F. Linda Cohen, from Baltimore, now lives in Franklin, Michigan. She attended UMBC and attained her Masters’ Degree from Oakland University, Rochester, Michigan. Linda, a retired reading specialist, with a specialty in dyslexia, published a book documenting her parents’ story in February, 2019. Cohen’s book, "Sarinka: A Sephardic Holocaust Journey From Yugoslavia to an Internment Camp in America," is currently in the libraries of the United States Holocaust Memorial Museum in Washington D.C. , Yad Vashem Holocaust Museum in Israel, the Zekelman Holocaust Memorial Center and other community and school libraries.

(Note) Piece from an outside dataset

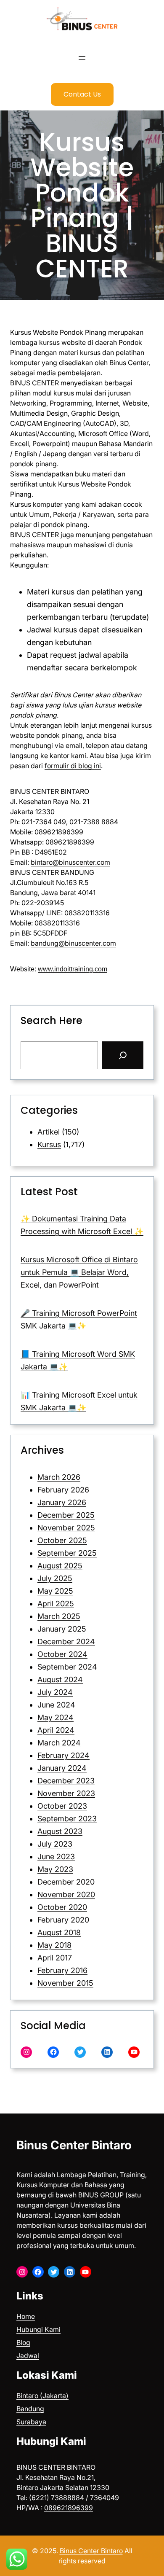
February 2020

Fifteen years after being diagnosed with small lymphocytic lymphoma, I’ve found healing and meaning in the work I love and the life I’m grateful to live.

When I was first diagnosed with small lymphocytic lymphoma 15 years ago, I was told it was an indolent disease — with no cure. I was 57 years old at the time. First, I had to look up indolent to understand exactly what it meant medically. (Did I mention I was a teacher? I needed the precise definition!) “In a medical context, indolent describes a condition that is slow to develop, inactive, or relatively benign, often associated with little or no pain. It’s commonly used to describe certain types of cancers, such as lymphomas, where the disease progresses slowly. Indolent conditions are characterized by slow growth or development, in contrast to aggressive conditions that progress rapidly.”

But I don’t think I initially processed the part I was told about no cure. Okay, I thought. It could be so much worse. Over the years, I’ve learned to reframe the challenges life throws my way. At least I would have some time with this new life companion — cancer. Thank God it’s not aggressive, and maybe I won’t need treatment right away. Of course, I was shocked. I was trying to process this new reality. It’s much easier to talk about it 15 years later than it was on the day I got the news. At the time, I had just retired from a job I loved — as a reading specialist. I planned to tutor a few hours a week so I could be more available to help care for my aging mother.

With this new normal, I knew I needed to keep tutoring to stay grounded and not dwell too much on the diagnosis. I never shared the news with my mother. She was a Holocaust survivor. My father had passed away. They had been married for 60 years. She simply could not have handled it. So I threw myself into my work — tutoring reading and writing — and into publishing a book about my parents’ survival, titled Sarinka. I also began keeping a 10-year journal. I wanted to document this chapter of my life — not for anyone else, just for myself.

You can see a photo of the journal at the end of this blog. I think you need to physically see it so the idea doesn’t feel overwhelming… even thinking about a 10-year journal!

My family was incredibly supportive. They noticed how completely I poured myself into teaching and writing. I think they understood that those things were keeping me afloat. I became deeply determined to finish and publish Sarinka. I was afraid I might not live to see it in print, and it was a story that needed to be told.

Over the past 15 years, I’ve needed three different infusion treatments, radiation, regular antibody infusions to support my immune system, and now a BTK inhibitor (Acalabrutinib), which I may be coming off of soon. I was told it will come back, but I can go off of it for maybe a few years. But you know what? I’m living a quality life — something I never imagined I’d be able to say when I was first diagnosed.

Teaching, writing and healing have intersected in ways I could never have foreseen. They’ve given me purpose and peace. They’ve helped me stay focused not on illness, but on life. I walk daily with my husband. I laugh, get silly with my grandchildren, whom I’m so lucky to have now, and I remain deeply grateful for this time I’ve been given.